== Material supplied ==

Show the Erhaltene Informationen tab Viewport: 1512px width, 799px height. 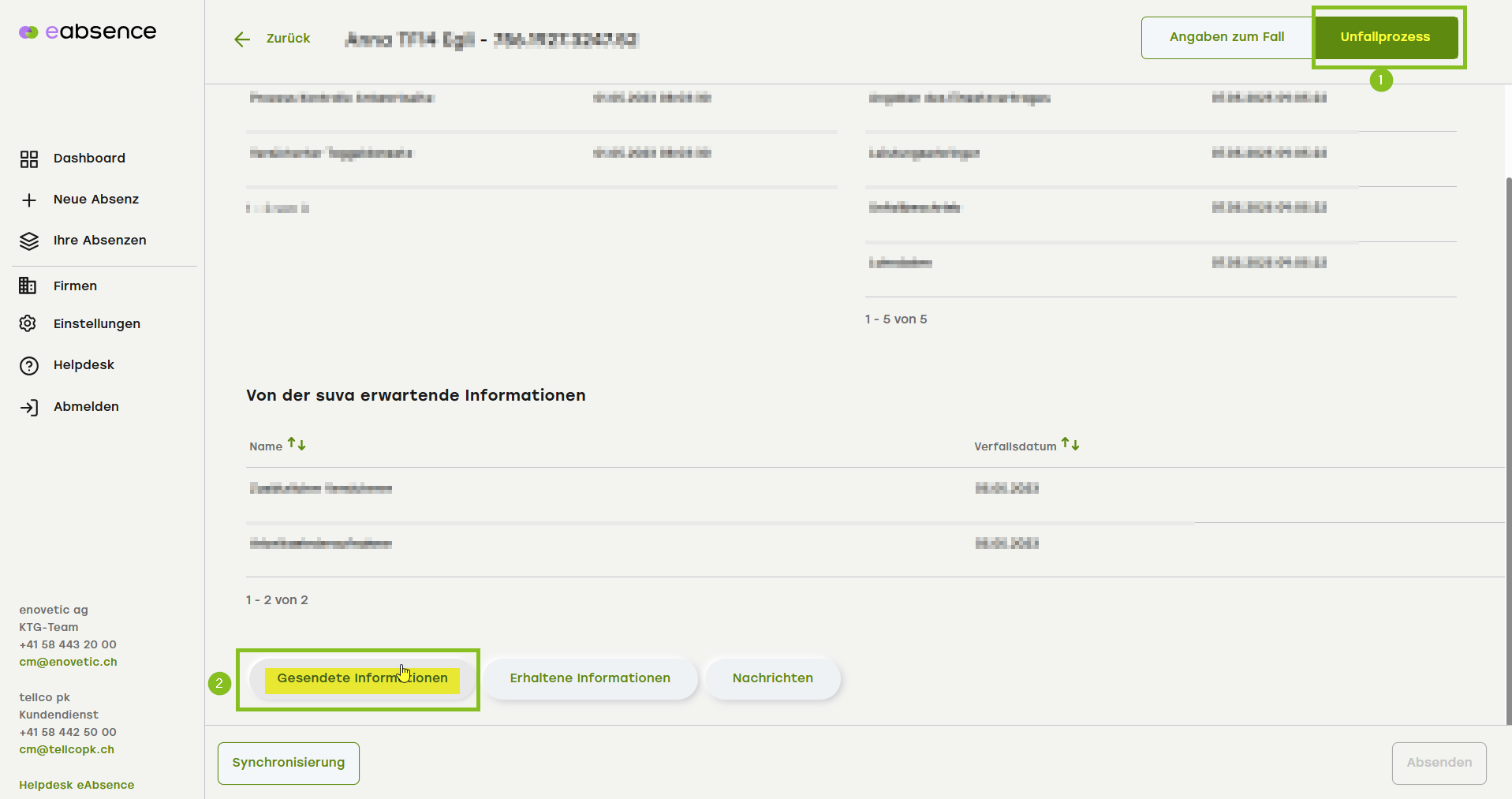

===
== Material supplied ==

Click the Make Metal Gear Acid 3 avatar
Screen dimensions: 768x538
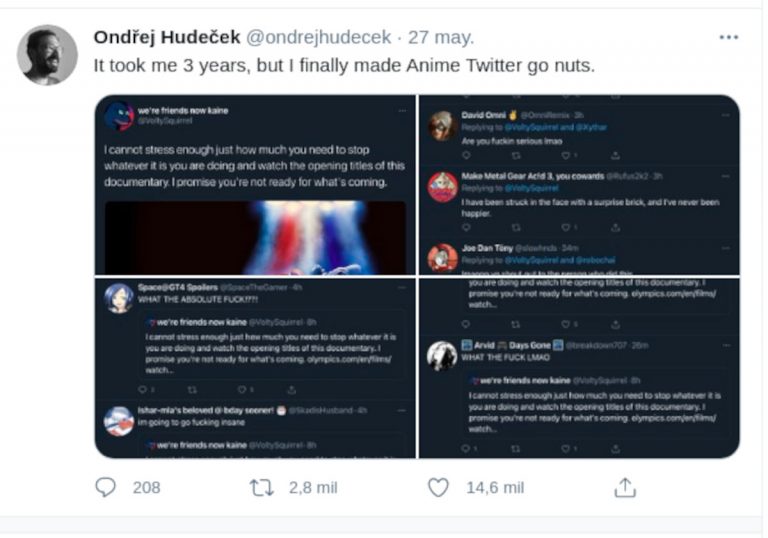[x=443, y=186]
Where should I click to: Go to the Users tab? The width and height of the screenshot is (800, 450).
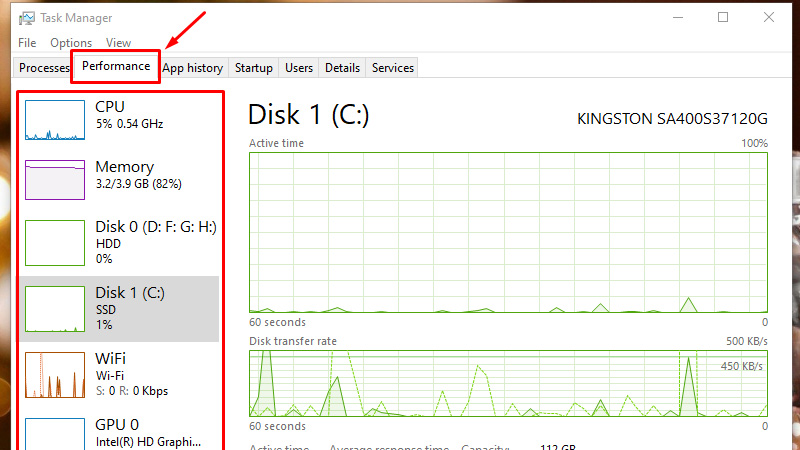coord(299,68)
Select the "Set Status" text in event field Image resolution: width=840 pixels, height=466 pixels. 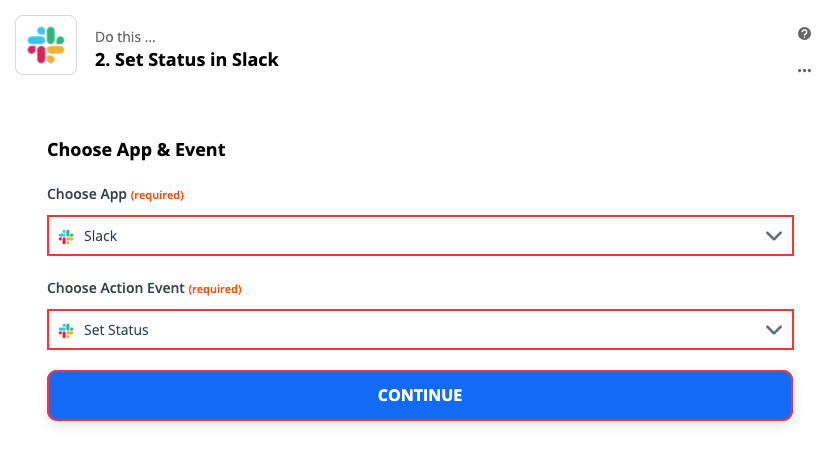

===
== Material supplied ==

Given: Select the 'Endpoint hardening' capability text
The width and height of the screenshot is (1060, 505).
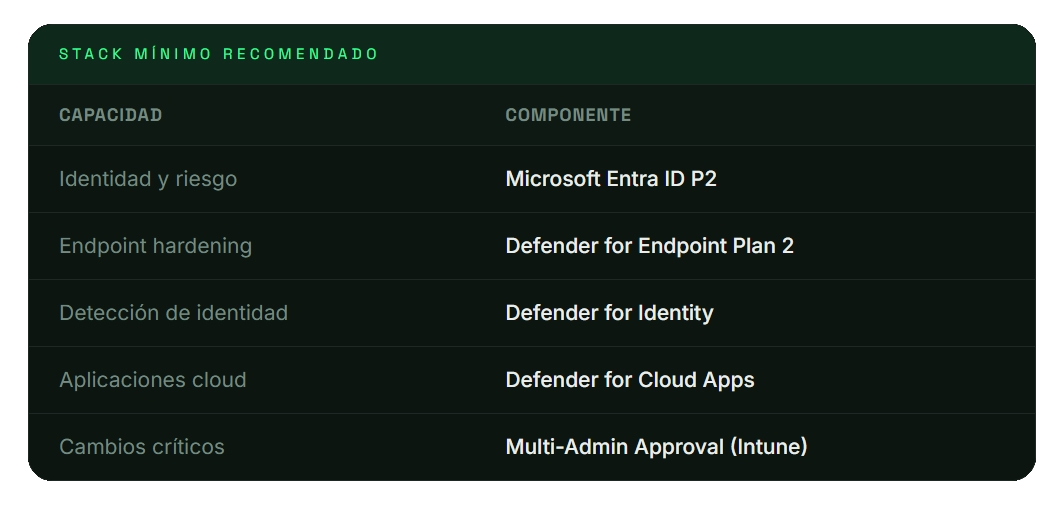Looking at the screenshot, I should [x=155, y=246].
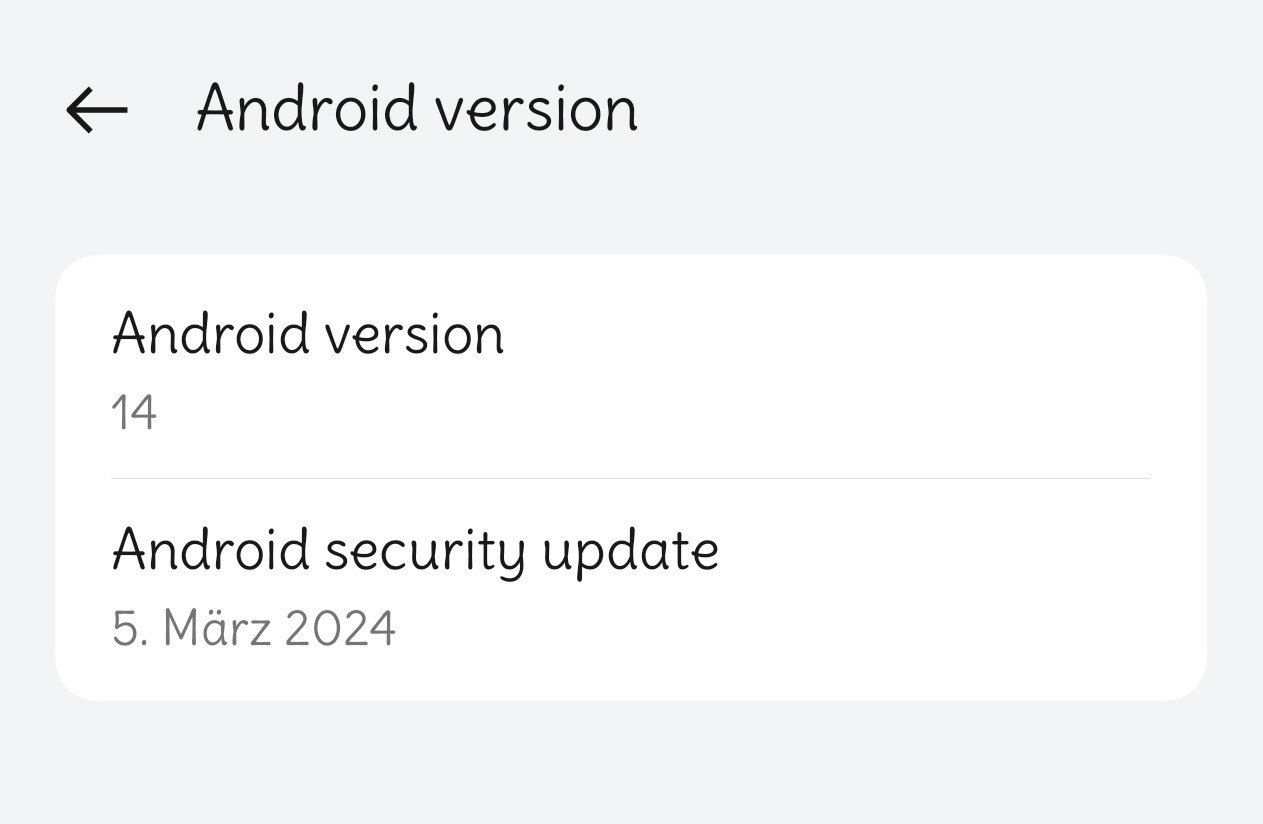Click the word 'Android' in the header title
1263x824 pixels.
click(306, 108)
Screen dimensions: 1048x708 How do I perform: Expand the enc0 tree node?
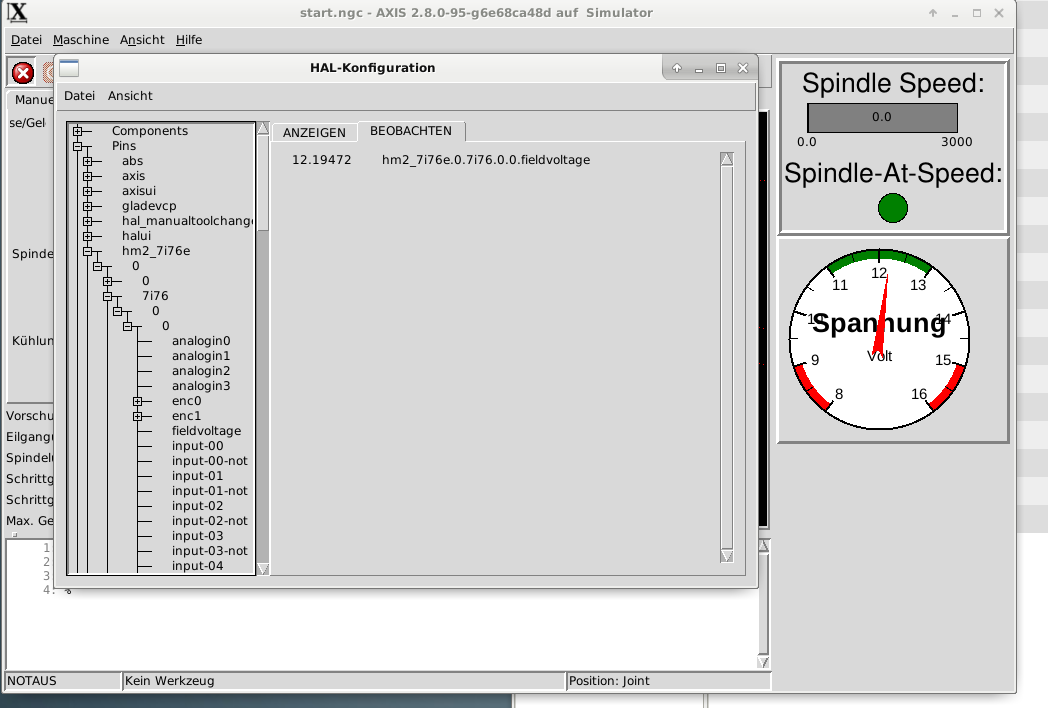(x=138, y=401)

===

Problem: Would you write out exactly the lines above, starting at the line containing "Screen dimensions: 768x538" and stopping after the line containing "pixels, height=466 pixels."? Omit the pictures.

Output for this exercise:
Screen dimensions: 768x538
[x=443, y=186]
Where should I click to: Go to the Users tab? The width and height of the screenshot is (800, 450).
coord(299,68)
Select the "Set Status" text in event field Image resolution: width=840 pixels, height=466 pixels. 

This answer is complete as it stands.